Heart of Darkness, Joseph Conrad
Sherlock Holmes stories, Conan Doyle - much better, to my mind, than the full-length SH novels
Chekhov - it's a long time since I read some of his collected short stories but I really enjoyed them at the time
Metamorphosis, Frank Kafka
Diary of a Nobody is quite short. I've read it many times and nowadays often just pick it up and dip in a random. It never, ever palls for me. One of the funniest books ever written but so well observed too.
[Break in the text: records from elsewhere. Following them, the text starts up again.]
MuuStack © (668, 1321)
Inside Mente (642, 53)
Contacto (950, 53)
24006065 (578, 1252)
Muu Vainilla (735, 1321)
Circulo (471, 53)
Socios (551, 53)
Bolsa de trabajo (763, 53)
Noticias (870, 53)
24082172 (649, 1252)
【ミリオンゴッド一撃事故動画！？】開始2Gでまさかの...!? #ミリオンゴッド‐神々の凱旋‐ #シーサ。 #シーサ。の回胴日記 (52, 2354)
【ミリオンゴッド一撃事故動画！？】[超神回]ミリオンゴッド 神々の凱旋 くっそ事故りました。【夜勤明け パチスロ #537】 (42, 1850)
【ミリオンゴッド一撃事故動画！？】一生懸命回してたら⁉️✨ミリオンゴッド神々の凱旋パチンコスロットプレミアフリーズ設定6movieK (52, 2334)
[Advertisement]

Most Evelyn Waugh novels, the early ones anyway, are quite short and all the better for that. Brideshead is my least favourite of his books, not least because I think it's too long. Decline and Fall is either his first or second novel and very short, as I recall. He also wrote some excellent short stories. I have a collection I probably bought in the 80s. Don't know what's available now, but the one that sticks in my head are Mr Loveday's Little Outing. I suspect Waugh is a Marmite author but I love his books.
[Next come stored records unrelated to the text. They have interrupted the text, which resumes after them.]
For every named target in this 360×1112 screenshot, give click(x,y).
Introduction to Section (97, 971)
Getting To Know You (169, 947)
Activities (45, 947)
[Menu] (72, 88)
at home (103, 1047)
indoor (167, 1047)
A Dance to the Music of Time is a sequence of 12 novels published 1951 - 1975 by Waugh's friend and contemporary Anthony Powell, whose early books are all nice and short, by the way, and also worth reading if you like early/mid 20th century fiction, as I do. However, I mainly want to recommend Dance as it's one of my favourite works of fiction of all time. You can read each book as a stand alone work, but you should read them in order, as the character development across the whole sequence is absolutely masterly. It might just scrape in here as none of the books are particularly long.